Yamina Benguigui, réalisatrice de nombreux documentaires dont le fameux Mémoires d’immigrés (1998), s’attaque aujourd’hui au long métrage avec un film sur le déracinement et l’exil. Sans cesse sur le fil du rasoir, entre volonté de réalisme, sensibilité et surtout, loin des clichés, Inch’Allah dimanche évoque une tranche encore récente de l’histoire française, trop souvent méconnue ou enfouie dans les consciences et démontre ainsi qu’il n’est pas forcément mauvais de remuer le passé.
Pour accélérer la reconstruction du pays après la seconde guerre mondiale, la France fit massivement appel à une main-d’oeuvre étrangère. Ce fut d’abord les hommes, seuls autorisés par la loi à venir travailler en France, qui s’installèrent. Puis, en 1974, pour mettre un terme à toute nouvelle immigration, le gouvernement Chirac procède au regroupement familial. Enfin, les femmes et les enfants peuvent rejoindre leur famille. Sur cette base historique, Yamina Benguigui trace par touches successives le portrait d’une de ces femmes, Zouina, qui quitte l’Algérie pour un pays qu’elle ne connaît pas : la France.

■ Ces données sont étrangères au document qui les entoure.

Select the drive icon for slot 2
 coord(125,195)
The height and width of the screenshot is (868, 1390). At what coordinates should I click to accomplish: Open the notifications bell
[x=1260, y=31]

Le sujet, peu traité sous la forme fictionnelle, a le mérite de faire le jour sur la condition difficile de ces femmes déracinées malgré elles. En ouvrant son film sur une scène particulièrement déchirante (Zouina doit quitter sa famille), Yamina Benguigui pose d’emblée le problème dans toute sa complexité et ses contradictions. Le parcours de Zouina (magnifiquement interprétée par Fejria Deliba) n’a de cesse de marteler sa difficulté d’intégration, coincée entre le poids des traditions familiales et une volonté toute relative d’indépendance (prendre le bus, faire les courses, parler avec sa voisine). Avec réalisme, la caméra s’attarde sur ces petits riens, sur les moments vacants, l’ennui, la peur, les disputes, la violence de son mari, la solitude, l’espoir et les scènes les plus quotidiennes prennent un sens nouveau, éclairées par les sentiments d’une héroïne, à qui tout est refusé, cadenassée jusque dans sa parole et sa révolte. Avec un sujet si délicat, Inch’Allah dimanche aurait pu facilement tomber dans le pathos le plus larmoyant mais la justesse et l’émotion qui s’en dégagent évitent habilement de s’y attarder.